生産オペレーション同様、3級と2級の二段階です。3級の難易度は易しく、2級はしっかりと対策を行えば手が届く資格です。

アパレルのパタンナー職で活用できる資格

CAD利用技術者試験

CAD利用技術者試験とは、CADシステムの基礎から実技までを学べる技術試験です。

建築や電機業界で使われているイメージの多いCADシステムですが、最近ではアパレル業界でも導入する企業が増えてきました。

そのためCADソフトを使えるパタンナーの需要は年々高まっています。

CAD利用技術者試験は以下のような資格体系となっています。

  • 2次元CAD利用技術者試験基礎
  • 2次元CAD利用技術者試験2級、1級(建築)、1級(機械)、1級(トレース)
  • 3次元CAD利用技術者試験2級、準1級、1級

入門編になるのが2次元CAD利用技術者試験基礎です。難易度は各試験によっても異なりますが、例年の合格率は50~70%程度となっています。

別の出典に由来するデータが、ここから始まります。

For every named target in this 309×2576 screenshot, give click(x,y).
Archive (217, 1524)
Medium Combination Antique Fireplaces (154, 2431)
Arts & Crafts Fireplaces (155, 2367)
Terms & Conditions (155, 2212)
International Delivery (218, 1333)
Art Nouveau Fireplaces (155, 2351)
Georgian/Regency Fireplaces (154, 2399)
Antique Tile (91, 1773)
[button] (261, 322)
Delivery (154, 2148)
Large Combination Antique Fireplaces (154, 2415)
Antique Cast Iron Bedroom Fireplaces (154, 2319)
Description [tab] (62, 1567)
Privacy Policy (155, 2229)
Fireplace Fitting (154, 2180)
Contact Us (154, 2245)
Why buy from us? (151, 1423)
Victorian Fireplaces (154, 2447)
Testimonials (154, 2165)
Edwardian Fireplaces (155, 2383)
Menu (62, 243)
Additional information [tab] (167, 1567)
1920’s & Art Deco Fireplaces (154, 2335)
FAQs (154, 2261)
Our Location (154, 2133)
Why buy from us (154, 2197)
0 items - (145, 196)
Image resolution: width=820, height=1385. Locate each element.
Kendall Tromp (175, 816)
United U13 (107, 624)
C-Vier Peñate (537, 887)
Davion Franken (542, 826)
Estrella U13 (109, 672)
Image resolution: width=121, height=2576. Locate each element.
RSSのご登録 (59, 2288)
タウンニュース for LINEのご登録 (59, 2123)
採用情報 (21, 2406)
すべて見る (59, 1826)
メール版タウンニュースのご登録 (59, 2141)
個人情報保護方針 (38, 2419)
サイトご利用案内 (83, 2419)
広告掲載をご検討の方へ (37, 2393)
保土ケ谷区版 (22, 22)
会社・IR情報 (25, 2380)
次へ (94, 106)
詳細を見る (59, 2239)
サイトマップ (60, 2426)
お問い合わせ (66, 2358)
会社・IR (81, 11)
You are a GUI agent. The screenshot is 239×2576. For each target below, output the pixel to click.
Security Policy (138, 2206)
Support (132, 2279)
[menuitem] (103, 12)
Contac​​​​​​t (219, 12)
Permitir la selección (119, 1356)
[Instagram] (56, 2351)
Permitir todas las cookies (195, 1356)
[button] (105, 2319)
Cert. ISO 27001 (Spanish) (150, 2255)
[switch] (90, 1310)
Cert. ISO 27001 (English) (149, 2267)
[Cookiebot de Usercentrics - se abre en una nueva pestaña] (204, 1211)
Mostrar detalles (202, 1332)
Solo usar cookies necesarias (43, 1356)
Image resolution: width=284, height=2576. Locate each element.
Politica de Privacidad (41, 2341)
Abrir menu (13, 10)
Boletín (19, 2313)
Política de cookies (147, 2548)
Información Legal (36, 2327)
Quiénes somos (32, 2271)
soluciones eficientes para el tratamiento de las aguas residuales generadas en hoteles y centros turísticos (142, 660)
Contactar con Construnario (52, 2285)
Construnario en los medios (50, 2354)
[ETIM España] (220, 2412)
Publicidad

。

1級になると30~40%と難易度も上がります。

パソコンとCADソフトがあれば独学での資格取得も難しくありませんが、CADに関しての知識がない方は対策講座などの受講がおすすめです。

まとめ: 未経験者は簡単な資格からチャレンジ

アパレル業界の資格について解説してきました。

未経験の人は目指している職種の最も難易度の低い資格取得を目指すとよいでしょう。

資格は『ご自身の勉強になる』『転職でアピールできる』という2つのメリットがあります。また、実際に業務をしていると勉強した内容が役立つことがよくあります。

事前に勉強した知識は活かせる場面が必ずあります。

ご自身のキャリアのため、転職活動を有利に進めるためにも資格勉強を始めてみましょう。